An active metadata hub – in other words, metadata middleware – uses a data catalog augmented by knowledge graphs and ML to enable the orchestration, interconnection, and enrichment of originally passive metadata. This means not only connecting and capturing metadata from a variety of data sources, but also integrating with other data management tools so that all metadata can be enriched and shared across silos via an active metadata hub that then becomes the authoritative source of metadata across the enterprise.
To make the most of this comprehensive and high-quality metadata treasure trove across a wide range of business processes, an active metadata hub should form the core of an open data ecosystem, be easily accessible via direct integrations and APIs, and thus integrate easily with the existing technology stack.

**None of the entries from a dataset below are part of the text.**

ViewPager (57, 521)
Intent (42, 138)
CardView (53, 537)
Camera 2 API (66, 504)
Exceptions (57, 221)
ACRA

What was conceived in the early 2000s by Tim Berners-Lee at the W3C as the “Semantic Web” for the WWW is now manifesting itself as the Corporate Semantic Web, where active metadata hubs are at the core, in numerous enterprises worldwide.
Gartner refers to “Active Metadata” when, among other things, content analysis tools are used to derive missing metadata and evaluate content change patterns or data profiling tools are used to derive missing metadata and data value change patterns.
The PoolParty Semantic Suite is one of the world’s leading enterprise metadata platforms based on semantic graph principles.
With the end-to-end implementation of a metadata management system based on graph technologies and ML, PoolParty has pursued the vision of ‘Active and Augmented Metadata’ from the very beginning, even though the term was not yet explicitly discussed at the start of development. The vision of self-service data integration is linked to the possibilities of being able to semantically describe metadata with the help of meaningful ontologies and automatically link them with the help of ML procedures, in short: to be able to consistently describe contexts in order to be able to introduce, among other things, intelligent recommender systems or complex classifiers (e.g. for sense extraction from text).
For example, PoolParty can generate active metadata that subsequently triggers activity by combining “passive” metadata with content metadata that can be automatically generated by entity extraction and contextualized or interpreted using a knowledge graph.
In all cases, knowledge graphs play the central role, linking individual metadata, contextualizing them and drawing conclusions from them, which in turn initiate concrete next steps in a workflow.